Da un punto di vista teorico, uno Stato potrebbe essere basato solo sulle tasse, potrebbe cioè offrire solo servizi pagati direttamente da chi li utilizza. Ciò è del tutto estraneo, però, alla concezione moderna dello Stato, che ha il compito di offrire servizi a tutta la collettività, anche a chi non è in grado di pagarli o anche quando sono del tutto antieconomici. Qui soccorre appunto la fiscalità generale e sorge il problema delle imposte, che è sostanzialmente dato dalla non diretta connessione tra ciò che si paga e ciò che si riceve.

Riprendendo l’esempio dei tram, il prezzo del biglietto copre solo una parte dei costi, essendo il resto a carico della collettività attraverso la fiscalità generale. Ciò perché l’ente pubblico decide che la mobilità è utile per la collettività e che attuarla con i mezzi pubblici è la soluzione migliore. Una decisione quindi non morale, ma politica, e si parla non a caso di prezzo politico dei trasporti pubblici.

Lo stesso discorso si può applicare all’imposizione nel suo insieme e vale la pena qui di ricordare lo storico “no taxation without representation”; vale a dire che la tassazione è strettamente connessa alla partecipazione a uno Stato come cittadini a tutti gli effetti. Ma questa storica frase significa anche che il cittadino ha il diritto di interloquire sul tipo e sulla modalità di imposizione e su come vengono spesi i fondi così ottenuti.

Mi pare siamo lontani da questa trasparenza, perché lo Stato (cioè classe politica e apparato) ritiene che si tratti di una sua potestà di cui non deve dar conto. Infatti, la materia fiscale è sottratta alla possibilità di referendum, nella convinzione che i cittadini cancellerebbero ogni imposta, né vi è governo disposto ad andare a verificare se è effettivamente così. Perciò inizia una sorta di rincorsa tra “guardie e ladri”, tra fisco e contribuente, in cui il primo cerca di applicare ampiamente il motto “fatta la legge, trovato l’inganno” (infatti l’elusione viene equiparata tout court all’evasione) e lo Stato finisce per escogitare compromessi, più o meno dignitosi, per non dichiarare forfeit e portare a casa un po’ di soldi.
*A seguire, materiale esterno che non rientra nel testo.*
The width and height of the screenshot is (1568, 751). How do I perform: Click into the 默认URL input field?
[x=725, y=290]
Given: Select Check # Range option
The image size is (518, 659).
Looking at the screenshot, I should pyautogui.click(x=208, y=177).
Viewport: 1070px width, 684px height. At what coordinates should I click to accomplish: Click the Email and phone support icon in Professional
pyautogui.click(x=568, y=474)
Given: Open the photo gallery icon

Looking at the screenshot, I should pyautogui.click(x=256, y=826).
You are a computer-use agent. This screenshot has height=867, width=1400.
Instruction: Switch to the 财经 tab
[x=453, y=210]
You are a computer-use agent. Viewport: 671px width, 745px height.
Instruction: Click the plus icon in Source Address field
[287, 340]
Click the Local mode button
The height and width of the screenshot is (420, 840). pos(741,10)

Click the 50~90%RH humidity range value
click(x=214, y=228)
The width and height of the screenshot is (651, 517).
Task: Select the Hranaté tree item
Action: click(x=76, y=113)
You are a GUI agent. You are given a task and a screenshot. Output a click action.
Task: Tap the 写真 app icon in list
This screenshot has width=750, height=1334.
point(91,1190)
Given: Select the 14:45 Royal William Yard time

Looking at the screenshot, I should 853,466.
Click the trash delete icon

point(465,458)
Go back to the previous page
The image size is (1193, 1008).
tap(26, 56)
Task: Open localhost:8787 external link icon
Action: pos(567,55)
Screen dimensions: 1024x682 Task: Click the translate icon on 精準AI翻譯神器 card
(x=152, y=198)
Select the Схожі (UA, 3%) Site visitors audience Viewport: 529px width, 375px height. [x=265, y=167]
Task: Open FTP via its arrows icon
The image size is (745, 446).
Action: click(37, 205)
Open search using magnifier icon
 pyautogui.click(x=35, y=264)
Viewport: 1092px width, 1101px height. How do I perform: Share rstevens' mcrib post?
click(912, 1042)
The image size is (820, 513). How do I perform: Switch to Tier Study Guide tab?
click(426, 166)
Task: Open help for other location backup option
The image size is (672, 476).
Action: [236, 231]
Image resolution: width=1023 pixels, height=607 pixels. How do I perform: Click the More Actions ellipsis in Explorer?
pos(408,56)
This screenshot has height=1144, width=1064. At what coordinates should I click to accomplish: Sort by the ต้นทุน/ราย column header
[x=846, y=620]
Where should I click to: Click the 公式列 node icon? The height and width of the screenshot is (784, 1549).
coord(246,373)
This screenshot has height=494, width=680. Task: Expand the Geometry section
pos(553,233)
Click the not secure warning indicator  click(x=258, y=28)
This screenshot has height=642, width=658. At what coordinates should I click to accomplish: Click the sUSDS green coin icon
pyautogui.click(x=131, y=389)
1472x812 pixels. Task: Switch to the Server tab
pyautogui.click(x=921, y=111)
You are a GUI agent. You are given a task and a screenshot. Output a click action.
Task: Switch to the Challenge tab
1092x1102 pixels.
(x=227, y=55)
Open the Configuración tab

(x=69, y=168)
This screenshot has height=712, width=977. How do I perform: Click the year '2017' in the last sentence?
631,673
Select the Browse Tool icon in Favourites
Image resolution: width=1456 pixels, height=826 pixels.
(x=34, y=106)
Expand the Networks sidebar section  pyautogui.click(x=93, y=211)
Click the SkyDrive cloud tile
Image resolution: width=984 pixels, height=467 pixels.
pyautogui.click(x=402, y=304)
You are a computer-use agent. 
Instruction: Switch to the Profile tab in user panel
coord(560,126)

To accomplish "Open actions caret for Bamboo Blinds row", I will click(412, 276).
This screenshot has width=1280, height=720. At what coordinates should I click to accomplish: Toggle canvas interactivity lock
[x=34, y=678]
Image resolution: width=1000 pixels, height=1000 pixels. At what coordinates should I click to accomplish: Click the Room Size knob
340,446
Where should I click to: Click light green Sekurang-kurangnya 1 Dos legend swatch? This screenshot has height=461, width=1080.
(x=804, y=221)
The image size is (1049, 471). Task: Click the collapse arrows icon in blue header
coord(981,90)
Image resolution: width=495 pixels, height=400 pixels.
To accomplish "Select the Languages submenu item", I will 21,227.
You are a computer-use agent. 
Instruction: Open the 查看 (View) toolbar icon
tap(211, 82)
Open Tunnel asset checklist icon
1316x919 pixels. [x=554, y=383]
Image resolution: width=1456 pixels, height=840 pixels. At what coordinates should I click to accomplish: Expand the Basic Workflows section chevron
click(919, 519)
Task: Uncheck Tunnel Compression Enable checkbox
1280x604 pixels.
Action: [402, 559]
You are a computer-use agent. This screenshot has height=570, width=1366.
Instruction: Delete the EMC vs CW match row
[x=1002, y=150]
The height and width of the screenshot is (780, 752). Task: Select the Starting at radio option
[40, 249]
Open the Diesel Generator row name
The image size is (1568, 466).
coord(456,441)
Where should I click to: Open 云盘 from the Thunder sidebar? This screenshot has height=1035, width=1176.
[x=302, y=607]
Se invece di un imperativo morale imposto da uno Stato etico, si considerasse il pagare l’imposte per ciò che è, cioè un dovere civico, forse le cose potrebbero cambiare. L’evasione non colpisce lo Stato, che infatti può aumentare le imposte, incrementando immoralmente il livello di imposizione su una base sempre più ristretta di cittadini. L’evasione colpisce gli altri cittadini che non evadono e la collettività tutta che ottiene servizi minori e di qualità peggiore.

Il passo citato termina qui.